Latex paints cure by a process called coalescence where first the water, and then the trace, or coalescing, solvent, evaporate and draw together and soften the latex binder particles and fuse them together into irreversibly bound networked structures, so that the paint will not redissolve in the solvent / water that originally carried it.
The residual surfactants in paint as well as hydrolytic effects with some polymers cause the paint to remain susceptible to softening and, over time, degradation by water.
There are many benefits of using latex paint. LATEX PAINT, ONCE APPLIED, IS EXTREMELY DURABLE AND WILL RESIST ANY FORCES THAT ATTEMPT TO REMOVE IT. Latex paint offers a great sheen and depth of color, almost comparable to that of oil-based paints, and it can also be thinned with water to cover a larger area at the expense of vividness.

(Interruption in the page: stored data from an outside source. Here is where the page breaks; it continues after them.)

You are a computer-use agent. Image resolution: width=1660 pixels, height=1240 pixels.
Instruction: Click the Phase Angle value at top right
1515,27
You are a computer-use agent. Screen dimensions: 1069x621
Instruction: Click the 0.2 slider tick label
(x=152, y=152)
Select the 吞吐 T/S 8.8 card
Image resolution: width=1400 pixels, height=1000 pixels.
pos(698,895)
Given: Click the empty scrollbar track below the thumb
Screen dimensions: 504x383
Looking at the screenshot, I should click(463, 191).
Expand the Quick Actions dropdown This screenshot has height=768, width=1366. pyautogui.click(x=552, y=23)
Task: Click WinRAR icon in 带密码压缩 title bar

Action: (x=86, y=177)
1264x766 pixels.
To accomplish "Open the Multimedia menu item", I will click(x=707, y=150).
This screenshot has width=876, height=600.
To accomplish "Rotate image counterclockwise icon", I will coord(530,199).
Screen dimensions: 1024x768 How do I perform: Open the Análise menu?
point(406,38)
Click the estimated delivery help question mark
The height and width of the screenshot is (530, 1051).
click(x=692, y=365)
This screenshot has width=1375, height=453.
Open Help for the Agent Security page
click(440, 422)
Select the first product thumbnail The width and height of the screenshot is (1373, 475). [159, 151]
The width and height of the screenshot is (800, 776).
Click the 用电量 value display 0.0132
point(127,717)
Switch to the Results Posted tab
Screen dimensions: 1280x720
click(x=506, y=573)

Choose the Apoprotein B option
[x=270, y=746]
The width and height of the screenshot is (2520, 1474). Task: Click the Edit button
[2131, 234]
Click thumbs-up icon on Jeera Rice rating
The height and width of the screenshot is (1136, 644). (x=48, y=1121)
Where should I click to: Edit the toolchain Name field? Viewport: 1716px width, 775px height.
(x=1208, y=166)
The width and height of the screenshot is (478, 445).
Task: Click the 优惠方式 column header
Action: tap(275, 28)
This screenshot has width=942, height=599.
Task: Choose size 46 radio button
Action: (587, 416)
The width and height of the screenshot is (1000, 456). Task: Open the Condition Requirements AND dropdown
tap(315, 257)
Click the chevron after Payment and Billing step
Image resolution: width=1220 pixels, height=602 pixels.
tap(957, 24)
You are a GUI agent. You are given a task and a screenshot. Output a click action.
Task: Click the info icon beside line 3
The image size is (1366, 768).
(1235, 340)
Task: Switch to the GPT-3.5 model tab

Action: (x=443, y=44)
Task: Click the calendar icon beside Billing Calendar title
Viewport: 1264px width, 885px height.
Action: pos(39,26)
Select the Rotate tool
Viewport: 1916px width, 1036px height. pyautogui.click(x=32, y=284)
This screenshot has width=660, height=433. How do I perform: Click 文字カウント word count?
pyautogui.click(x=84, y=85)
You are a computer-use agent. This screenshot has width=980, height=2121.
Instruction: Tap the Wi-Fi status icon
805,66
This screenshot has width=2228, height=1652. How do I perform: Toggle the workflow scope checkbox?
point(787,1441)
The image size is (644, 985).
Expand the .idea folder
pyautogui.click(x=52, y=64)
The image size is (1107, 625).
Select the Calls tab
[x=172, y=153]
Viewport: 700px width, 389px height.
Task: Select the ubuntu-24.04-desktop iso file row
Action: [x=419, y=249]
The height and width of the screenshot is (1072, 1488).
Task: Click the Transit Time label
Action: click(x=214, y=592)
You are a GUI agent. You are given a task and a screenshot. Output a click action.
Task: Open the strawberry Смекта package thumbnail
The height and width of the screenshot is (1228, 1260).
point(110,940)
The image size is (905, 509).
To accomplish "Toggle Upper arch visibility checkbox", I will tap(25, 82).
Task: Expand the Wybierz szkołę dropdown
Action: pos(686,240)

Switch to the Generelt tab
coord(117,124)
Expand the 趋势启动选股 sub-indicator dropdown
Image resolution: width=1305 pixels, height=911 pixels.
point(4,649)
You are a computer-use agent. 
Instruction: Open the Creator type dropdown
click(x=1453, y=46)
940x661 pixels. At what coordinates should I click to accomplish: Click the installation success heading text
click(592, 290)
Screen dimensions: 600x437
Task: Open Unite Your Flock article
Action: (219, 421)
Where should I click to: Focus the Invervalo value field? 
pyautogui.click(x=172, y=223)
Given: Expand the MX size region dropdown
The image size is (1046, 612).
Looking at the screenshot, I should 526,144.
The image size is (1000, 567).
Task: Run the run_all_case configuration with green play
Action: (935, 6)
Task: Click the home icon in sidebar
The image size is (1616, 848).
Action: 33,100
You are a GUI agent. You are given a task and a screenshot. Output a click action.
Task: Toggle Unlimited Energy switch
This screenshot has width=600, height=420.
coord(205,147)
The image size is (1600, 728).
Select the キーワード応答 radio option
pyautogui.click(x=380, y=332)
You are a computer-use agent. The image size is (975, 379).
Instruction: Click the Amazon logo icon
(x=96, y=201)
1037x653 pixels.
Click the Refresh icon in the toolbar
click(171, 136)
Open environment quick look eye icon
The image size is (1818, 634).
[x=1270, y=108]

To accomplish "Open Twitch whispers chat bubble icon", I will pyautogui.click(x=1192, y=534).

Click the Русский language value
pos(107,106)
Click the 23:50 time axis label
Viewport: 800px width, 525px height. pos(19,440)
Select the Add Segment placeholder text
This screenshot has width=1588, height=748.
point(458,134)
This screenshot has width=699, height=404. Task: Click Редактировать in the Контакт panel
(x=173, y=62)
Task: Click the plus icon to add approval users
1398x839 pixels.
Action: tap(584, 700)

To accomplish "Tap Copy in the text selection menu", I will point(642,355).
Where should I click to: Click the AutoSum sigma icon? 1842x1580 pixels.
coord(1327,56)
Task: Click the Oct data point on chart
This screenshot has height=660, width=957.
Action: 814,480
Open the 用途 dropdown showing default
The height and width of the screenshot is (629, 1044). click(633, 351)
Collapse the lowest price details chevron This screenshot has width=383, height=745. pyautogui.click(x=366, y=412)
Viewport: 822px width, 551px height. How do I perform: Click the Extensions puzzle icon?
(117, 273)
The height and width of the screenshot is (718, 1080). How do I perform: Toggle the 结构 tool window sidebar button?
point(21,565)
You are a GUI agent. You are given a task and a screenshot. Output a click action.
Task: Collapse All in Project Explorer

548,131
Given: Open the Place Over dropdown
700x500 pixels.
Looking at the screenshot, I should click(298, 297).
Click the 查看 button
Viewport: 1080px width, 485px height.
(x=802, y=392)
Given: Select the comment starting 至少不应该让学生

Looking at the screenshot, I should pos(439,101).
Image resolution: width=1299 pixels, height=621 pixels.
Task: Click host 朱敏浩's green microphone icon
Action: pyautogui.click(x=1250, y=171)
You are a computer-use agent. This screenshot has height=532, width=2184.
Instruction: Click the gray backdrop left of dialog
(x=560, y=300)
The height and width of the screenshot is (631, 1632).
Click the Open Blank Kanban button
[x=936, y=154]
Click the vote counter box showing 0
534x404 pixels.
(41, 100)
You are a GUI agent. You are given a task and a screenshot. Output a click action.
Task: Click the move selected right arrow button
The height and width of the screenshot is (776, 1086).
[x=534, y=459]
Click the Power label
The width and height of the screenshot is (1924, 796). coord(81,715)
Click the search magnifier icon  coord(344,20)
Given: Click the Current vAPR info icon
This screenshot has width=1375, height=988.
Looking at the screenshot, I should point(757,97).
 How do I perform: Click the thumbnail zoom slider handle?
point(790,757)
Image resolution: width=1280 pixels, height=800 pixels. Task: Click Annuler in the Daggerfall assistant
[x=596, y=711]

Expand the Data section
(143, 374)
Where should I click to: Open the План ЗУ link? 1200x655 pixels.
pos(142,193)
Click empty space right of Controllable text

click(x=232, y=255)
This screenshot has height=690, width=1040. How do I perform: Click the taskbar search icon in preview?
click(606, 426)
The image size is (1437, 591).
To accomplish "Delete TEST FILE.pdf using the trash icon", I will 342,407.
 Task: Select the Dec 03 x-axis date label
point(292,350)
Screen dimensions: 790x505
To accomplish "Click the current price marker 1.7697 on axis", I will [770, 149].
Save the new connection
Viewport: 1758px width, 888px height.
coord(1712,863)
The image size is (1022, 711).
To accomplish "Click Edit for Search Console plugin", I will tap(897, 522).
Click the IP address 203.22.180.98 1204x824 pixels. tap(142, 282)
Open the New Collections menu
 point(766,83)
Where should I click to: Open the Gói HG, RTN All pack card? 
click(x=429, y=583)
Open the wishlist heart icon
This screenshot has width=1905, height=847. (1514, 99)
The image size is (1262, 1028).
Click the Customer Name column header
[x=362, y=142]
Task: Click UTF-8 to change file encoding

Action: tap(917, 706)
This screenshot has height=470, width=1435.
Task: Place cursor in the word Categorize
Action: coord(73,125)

Latex paint also dries extremely quickly and adheres to rubberized surfaces and previously latex-painted surfaces much better than other forms of paint.
It is also non-flammable and somewhat less toxic than other forms of paint. It applies smoothly and wears well in both interior and exterior use. Latex paint is much more environmentally friendly than other paint types. It is not considered hazardous and may be disposed of with regular waste.
Advances in latex paint have resulted in less fading on exteriors, no yellowing on interiors, and less likelihood of cracking or peeling. Another major advantage to latex paints is its faster drying time. If a second coat of paint is required, there usually is no need to wait more than an hour after the first coat.